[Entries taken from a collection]
---------------

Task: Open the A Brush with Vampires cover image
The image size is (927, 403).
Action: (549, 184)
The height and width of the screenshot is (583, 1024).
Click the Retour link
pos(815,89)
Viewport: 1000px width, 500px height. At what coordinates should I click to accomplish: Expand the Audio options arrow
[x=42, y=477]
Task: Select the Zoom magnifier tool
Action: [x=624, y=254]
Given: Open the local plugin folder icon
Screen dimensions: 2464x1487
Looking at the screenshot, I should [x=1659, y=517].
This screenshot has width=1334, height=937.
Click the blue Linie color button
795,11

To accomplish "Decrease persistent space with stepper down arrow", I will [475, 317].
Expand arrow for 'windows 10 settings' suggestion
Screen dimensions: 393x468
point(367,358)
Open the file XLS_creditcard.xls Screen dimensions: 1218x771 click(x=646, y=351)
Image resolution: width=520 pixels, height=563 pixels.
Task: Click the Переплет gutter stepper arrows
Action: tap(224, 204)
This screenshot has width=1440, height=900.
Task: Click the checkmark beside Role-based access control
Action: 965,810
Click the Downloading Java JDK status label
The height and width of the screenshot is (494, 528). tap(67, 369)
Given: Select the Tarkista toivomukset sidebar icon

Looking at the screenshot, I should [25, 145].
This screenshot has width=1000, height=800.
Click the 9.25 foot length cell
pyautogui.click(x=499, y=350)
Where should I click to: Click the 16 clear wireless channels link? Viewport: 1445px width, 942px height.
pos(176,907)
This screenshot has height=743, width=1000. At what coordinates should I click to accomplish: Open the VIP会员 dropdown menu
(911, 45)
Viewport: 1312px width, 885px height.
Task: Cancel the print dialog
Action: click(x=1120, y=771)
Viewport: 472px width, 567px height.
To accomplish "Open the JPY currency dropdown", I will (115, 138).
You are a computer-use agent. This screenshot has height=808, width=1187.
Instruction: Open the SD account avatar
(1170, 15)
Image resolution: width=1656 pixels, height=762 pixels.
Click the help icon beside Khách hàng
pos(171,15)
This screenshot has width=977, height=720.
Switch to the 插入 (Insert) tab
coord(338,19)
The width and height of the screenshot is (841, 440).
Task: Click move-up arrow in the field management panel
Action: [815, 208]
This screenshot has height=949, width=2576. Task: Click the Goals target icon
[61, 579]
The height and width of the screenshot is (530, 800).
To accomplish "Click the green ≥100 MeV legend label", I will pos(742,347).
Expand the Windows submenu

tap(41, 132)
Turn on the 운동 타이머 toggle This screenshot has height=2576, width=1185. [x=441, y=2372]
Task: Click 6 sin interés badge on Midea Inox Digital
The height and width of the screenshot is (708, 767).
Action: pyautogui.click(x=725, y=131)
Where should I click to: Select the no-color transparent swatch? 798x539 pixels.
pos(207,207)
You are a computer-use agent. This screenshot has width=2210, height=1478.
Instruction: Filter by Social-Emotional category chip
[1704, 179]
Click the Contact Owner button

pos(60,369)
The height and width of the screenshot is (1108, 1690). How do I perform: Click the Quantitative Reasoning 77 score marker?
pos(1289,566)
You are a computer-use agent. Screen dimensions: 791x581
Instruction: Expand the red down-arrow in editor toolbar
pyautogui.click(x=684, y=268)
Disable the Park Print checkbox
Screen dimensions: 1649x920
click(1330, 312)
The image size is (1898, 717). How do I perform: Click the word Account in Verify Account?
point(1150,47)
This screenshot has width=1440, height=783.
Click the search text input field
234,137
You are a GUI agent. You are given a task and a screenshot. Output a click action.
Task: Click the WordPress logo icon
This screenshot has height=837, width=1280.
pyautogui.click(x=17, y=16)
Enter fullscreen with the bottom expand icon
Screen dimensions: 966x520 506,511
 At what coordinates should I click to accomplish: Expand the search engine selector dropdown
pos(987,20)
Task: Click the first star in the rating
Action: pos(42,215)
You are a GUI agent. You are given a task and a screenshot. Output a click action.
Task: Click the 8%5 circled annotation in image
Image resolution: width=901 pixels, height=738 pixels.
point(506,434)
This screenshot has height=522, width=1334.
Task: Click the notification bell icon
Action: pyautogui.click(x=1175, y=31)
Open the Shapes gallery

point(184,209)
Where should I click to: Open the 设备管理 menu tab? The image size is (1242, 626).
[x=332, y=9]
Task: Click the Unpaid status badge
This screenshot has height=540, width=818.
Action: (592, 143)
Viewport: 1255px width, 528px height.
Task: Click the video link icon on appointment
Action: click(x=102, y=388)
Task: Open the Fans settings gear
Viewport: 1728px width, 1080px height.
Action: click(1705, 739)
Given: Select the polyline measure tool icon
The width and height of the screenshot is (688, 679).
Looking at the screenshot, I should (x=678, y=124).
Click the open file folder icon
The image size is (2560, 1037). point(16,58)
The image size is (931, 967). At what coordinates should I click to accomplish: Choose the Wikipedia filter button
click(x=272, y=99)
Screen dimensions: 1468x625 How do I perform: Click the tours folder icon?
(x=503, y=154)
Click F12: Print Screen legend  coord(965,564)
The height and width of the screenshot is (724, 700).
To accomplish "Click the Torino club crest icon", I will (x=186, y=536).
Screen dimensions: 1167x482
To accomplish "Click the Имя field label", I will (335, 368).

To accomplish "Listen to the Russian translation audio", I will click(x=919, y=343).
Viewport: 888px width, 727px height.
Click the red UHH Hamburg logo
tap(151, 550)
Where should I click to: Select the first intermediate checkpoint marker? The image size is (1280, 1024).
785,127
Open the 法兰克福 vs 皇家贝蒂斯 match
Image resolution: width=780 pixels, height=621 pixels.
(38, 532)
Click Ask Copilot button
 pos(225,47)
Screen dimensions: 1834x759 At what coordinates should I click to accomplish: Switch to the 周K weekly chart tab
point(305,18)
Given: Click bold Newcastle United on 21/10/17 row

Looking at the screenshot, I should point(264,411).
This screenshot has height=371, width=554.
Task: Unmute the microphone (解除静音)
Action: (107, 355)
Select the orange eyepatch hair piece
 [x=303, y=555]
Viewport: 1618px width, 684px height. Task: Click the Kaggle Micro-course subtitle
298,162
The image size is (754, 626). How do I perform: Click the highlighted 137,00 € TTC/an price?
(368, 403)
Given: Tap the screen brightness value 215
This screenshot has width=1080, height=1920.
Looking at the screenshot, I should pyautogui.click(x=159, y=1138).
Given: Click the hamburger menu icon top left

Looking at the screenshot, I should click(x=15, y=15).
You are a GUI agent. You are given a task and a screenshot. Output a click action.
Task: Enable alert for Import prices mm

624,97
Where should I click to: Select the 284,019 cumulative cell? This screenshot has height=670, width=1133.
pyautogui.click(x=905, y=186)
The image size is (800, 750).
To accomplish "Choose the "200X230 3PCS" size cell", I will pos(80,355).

---------------

## AIM OF THE TASK
Give every record again, exactly as it appears.

## RESULT OF THIS TASK
Task: Open the A Brush with Vampires cover image
The image size is (927, 403).
Action: (549, 184)
The height and width of the screenshot is (583, 1024).
Click the Retour link
pos(815,89)
Viewport: 1000px width, 500px height. At what coordinates should I click to accomplish: Expand the Audio options arrow
[x=42, y=477]
Task: Select the Zoom magnifier tool
Action: [x=624, y=254]
Given: Open the local plugin folder icon
Screen dimensions: 2464x1487
Looking at the screenshot, I should [x=1659, y=517].
This screenshot has width=1334, height=937.
Click the blue Linie color button
795,11

To accomplish "Decrease persistent space with stepper down arrow", I will [475, 317].
Expand arrow for 'windows 10 settings' suggestion
Screen dimensions: 393x468
point(367,358)
Open the file XLS_creditcard.xls Screen dimensions: 1218x771 click(x=646, y=351)
Image resolution: width=520 pixels, height=563 pixels.
Task: Click the Переплет gutter stepper arrows
Action: tap(224, 204)
This screenshot has width=1440, height=900.
Task: Click the checkmark beside Role-based access control
Action: 965,810
Click the Downloading Java JDK status label
The height and width of the screenshot is (494, 528). tap(67, 369)
Given: Select the Tarkista toivomukset sidebar icon

Looking at the screenshot, I should [25, 145].
This screenshot has width=1000, height=800.
Click the 9.25 foot length cell
pyautogui.click(x=499, y=350)
Where should I click to: Click the 16 clear wireless channels link? Viewport: 1445px width, 942px height.
pos(176,907)
This screenshot has height=743, width=1000. At what coordinates should I click to accomplish: Open the VIP会员 dropdown menu
(911, 45)
Viewport: 1312px width, 885px height.
Task: Cancel the print dialog
Action: click(x=1120, y=771)
Viewport: 472px width, 567px height.
To accomplish "Open the JPY currency dropdown", I will (115, 138).
You are a computer-use agent. This screenshot has height=808, width=1187.
Instruction: Open the SD account avatar
(1170, 15)
Image resolution: width=1656 pixels, height=762 pixels.
Click the help icon beside Khách hàng
pos(171,15)
This screenshot has width=977, height=720.
Switch to the 插入 (Insert) tab
coord(338,19)
The width and height of the screenshot is (841, 440).
Task: Click move-up arrow in the field management panel
Action: [815, 208]
This screenshot has height=949, width=2576. Task: Click the Goals target icon
[61, 579]
The height and width of the screenshot is (530, 800).
To accomplish "Click the green ≥100 MeV legend label", I will pos(742,347).
Expand the Windows submenu

tap(41, 132)
Turn on the 운동 타이머 toggle This screenshot has height=2576, width=1185. [x=441, y=2372]
Task: Click 6 sin interés badge on Midea Inox Digital
The height and width of the screenshot is (708, 767).
Action: pyautogui.click(x=725, y=131)
Where should I click to: Select the no-color transparent swatch? 798x539 pixels.
pos(207,207)
You are a computer-use agent. This screenshot has width=2210, height=1478.
Instruction: Filter by Social-Emotional category chip
[1704, 179]
Click the Contact Owner button

pos(60,369)
The height and width of the screenshot is (1108, 1690). How do I perform: Click the Quantitative Reasoning 77 score marker?
pos(1289,566)
You are a computer-use agent. Screen dimensions: 791x581
Instruction: Expand the red down-arrow in editor toolbar
pyautogui.click(x=684, y=268)
Disable the Park Print checkbox
Screen dimensions: 1649x920
click(1330, 312)
The image size is (1898, 717). How do I perform: Click the word Account in Verify Account?
point(1150,47)
This screenshot has width=1440, height=783.
Click the search text input field
234,137
You are a GUI agent. You are given a task and a screenshot. Output a click action.
Task: Click the WordPress logo icon
This screenshot has height=837, width=1280.
pyautogui.click(x=17, y=16)
Enter fullscreen with the bottom expand icon
Screen dimensions: 966x520 506,511
 At what coordinates should I click to accomplish: Expand the search engine selector dropdown
pos(987,20)
Task: Click the first star in the rating
Action: pos(42,215)
You are a GUI agent. You are given a task and a screenshot. Output a click action.
Task: Click the 8%5 circled annotation in image
Image resolution: width=901 pixels, height=738 pixels.
point(506,434)
This screenshot has height=522, width=1334.
Task: Click the notification bell icon
Action: pyautogui.click(x=1175, y=31)
Open the Shapes gallery

point(184,209)
Where should I click to: Open the 设备管理 menu tab? The image size is (1242, 626).
[x=332, y=9]
Task: Click the Unpaid status badge
This screenshot has height=540, width=818.
Action: (592, 143)
Viewport: 1255px width, 528px height.
Task: Click the video link icon on appointment
Action: click(x=102, y=388)
Task: Open the Fans settings gear
Viewport: 1728px width, 1080px height.
Action: click(1705, 739)
Given: Select the polyline measure tool icon
The width and height of the screenshot is (688, 679).
Looking at the screenshot, I should (x=678, y=124).
Click the open file folder icon
The image size is (2560, 1037). point(16,58)
The image size is (931, 967). At what coordinates should I click to accomplish: Choose the Wikipedia filter button
click(x=272, y=99)
Screen dimensions: 1468x625 How do I perform: Click the tours folder icon?
(x=503, y=154)
Click F12: Print Screen legend  coord(965,564)
The height and width of the screenshot is (724, 700).
To accomplish "Click the Torino club crest icon", I will (x=186, y=536).
Screen dimensions: 1167x482
To accomplish "Click the Имя field label", I will (335, 368).

To accomplish "Listen to the Russian translation audio", I will click(x=919, y=343).
Viewport: 888px width, 727px height.
Click the red UHH Hamburg logo
tap(151, 550)
Where should I click to: Select the first intermediate checkpoint marker? The image size is (1280, 1024).
785,127
Open the 法兰克福 vs 皇家贝蒂斯 match
Image resolution: width=780 pixels, height=621 pixels.
(38, 532)
Click Ask Copilot button
 pos(225,47)
Screen dimensions: 1834x759 At what coordinates should I click to accomplish: Switch to the 周K weekly chart tab
point(305,18)
Given: Click bold Newcastle United on 21/10/17 row

Looking at the screenshot, I should point(264,411).
This screenshot has height=371, width=554.
Task: Unmute the microphone (解除静音)
Action: (107, 355)
Select the orange eyepatch hair piece
 [x=303, y=555]
Viewport: 1618px width, 684px height. Task: Click the Kaggle Micro-course subtitle
298,162
The image size is (754, 626). How do I perform: Click the highlighted 137,00 € TTC/an price?
(368, 403)
Given: Tap the screen brightness value 215
This screenshot has width=1080, height=1920.
Looking at the screenshot, I should pyautogui.click(x=159, y=1138).
Given: Click the hamburger menu icon top left

Looking at the screenshot, I should click(x=15, y=15).
You are a GUI agent. You are given a task and a screenshot. Output a click action.
Task: Enable alert for Import prices mm

624,97
Where should I click to: Select the 284,019 cumulative cell? This screenshot has height=670, width=1133.
pyautogui.click(x=905, y=186)
The image size is (800, 750).
To accomplish "Choose the "200X230 3PCS" size cell", I will pos(80,355).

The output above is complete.